Collection entries

···

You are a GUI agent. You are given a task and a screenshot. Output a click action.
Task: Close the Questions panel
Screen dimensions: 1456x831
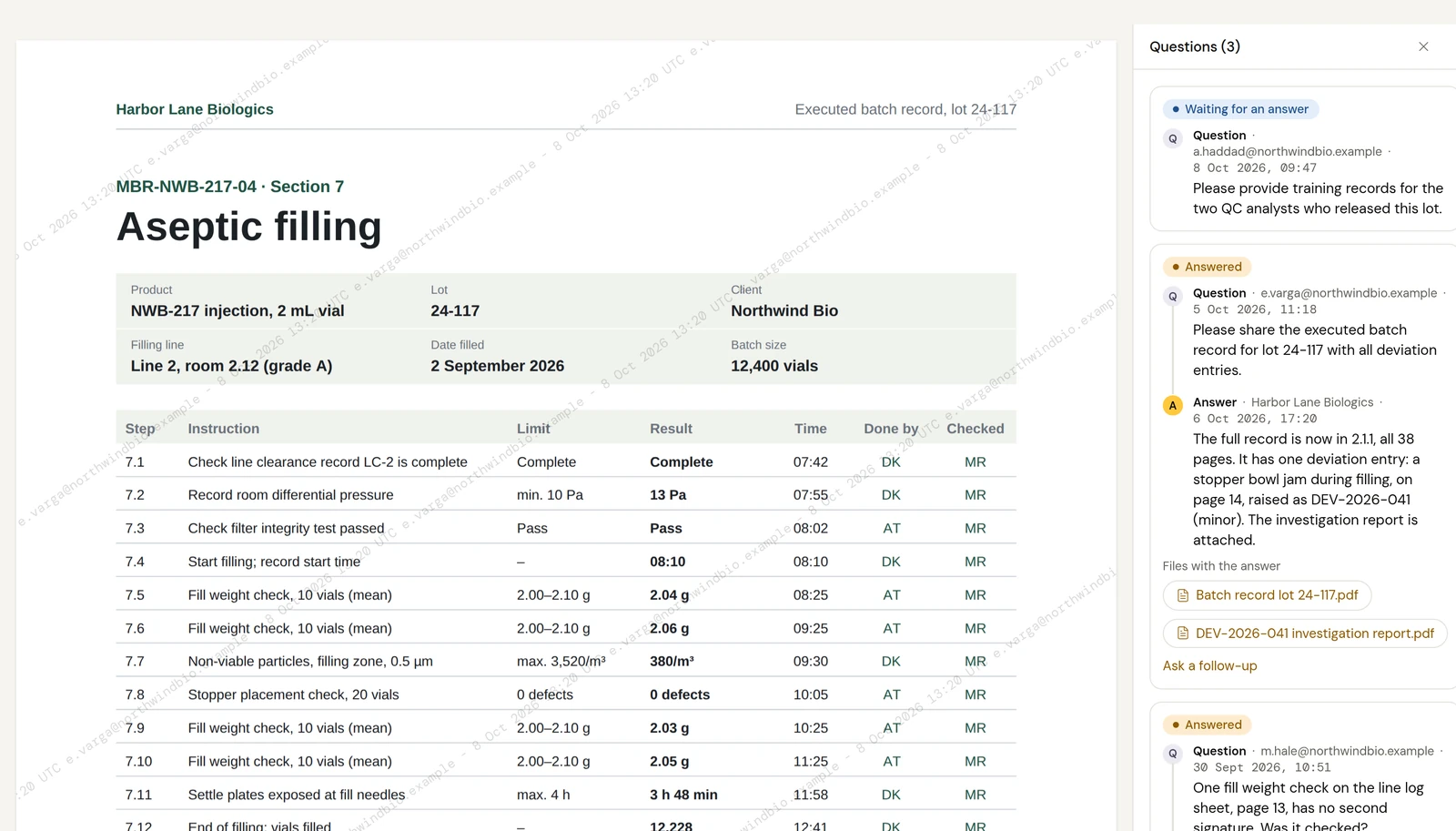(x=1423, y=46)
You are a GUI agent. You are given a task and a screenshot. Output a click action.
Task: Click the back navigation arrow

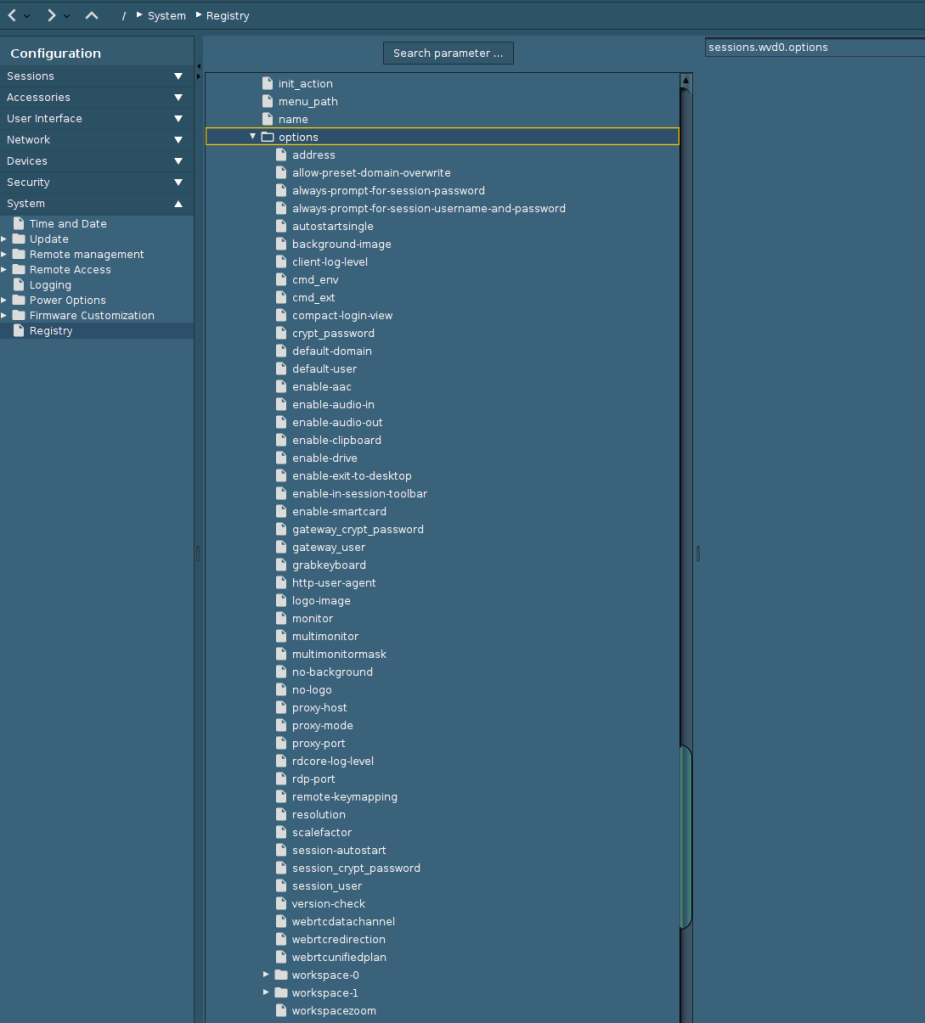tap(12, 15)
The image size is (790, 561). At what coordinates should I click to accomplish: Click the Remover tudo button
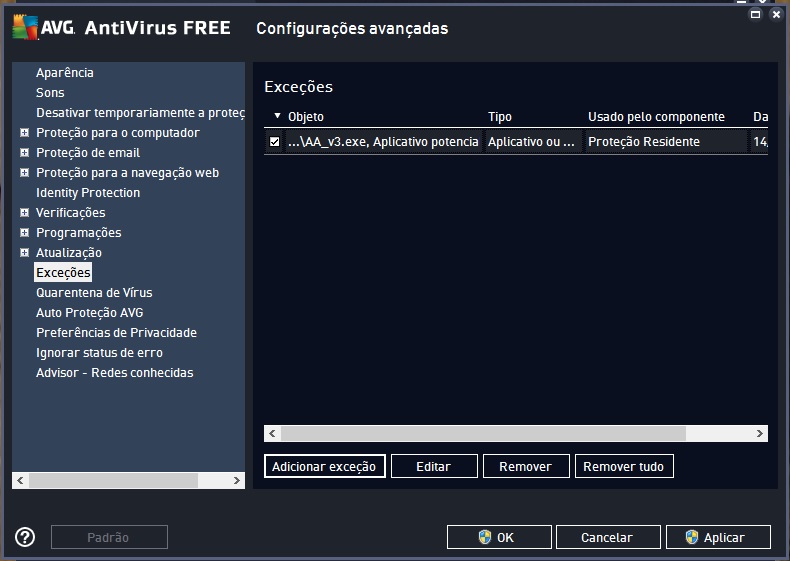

···

(Work request): Once you find the line that contains "Task: Close the Questions panel", reproduce it and every line after it through the end of the entries above, exactly as written, with no pictures.

(Solution for this task):
Task: Close the Questions panel
Screen dimensions: 1456x831
(x=1423, y=46)
You are a GUI agent. You are given a task and a screenshot. Output a click action.
Task: Click the back navigation arrow

tap(12, 15)
The image size is (790, 561). At what coordinates should I click to accomplish: Click the Remover tudo button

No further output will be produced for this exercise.